**THE RECORDS**

• • • •

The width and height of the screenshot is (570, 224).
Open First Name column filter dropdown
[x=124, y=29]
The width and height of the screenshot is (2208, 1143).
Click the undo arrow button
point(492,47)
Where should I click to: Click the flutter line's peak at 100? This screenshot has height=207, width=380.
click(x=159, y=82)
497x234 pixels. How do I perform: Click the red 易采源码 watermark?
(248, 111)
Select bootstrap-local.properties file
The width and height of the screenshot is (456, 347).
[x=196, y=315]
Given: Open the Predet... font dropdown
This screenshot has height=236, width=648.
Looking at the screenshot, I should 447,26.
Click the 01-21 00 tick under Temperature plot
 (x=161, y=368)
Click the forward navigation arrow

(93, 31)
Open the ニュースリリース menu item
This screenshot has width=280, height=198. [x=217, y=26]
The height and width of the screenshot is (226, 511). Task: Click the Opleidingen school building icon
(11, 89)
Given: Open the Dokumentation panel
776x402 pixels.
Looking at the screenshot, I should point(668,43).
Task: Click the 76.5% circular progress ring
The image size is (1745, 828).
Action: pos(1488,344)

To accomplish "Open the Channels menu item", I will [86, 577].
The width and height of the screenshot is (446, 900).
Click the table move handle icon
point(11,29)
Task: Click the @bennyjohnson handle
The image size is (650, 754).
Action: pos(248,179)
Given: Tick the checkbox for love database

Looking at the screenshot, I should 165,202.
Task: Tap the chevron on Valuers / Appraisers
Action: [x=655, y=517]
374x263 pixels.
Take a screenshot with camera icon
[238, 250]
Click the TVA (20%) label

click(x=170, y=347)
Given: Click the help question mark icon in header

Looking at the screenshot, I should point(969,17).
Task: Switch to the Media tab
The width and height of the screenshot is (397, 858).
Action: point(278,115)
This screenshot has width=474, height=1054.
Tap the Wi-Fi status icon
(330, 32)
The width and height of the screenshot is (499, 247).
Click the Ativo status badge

• • • •

Reproduce, without any change, the data from the line containing "The width and height of the screenshot is (499, 247)." through the end of the data, including both the first and the last line.

**SOLUTION FOR THIS TASK**
The width and height of the screenshot is (499, 247).
Click the Ativo status badge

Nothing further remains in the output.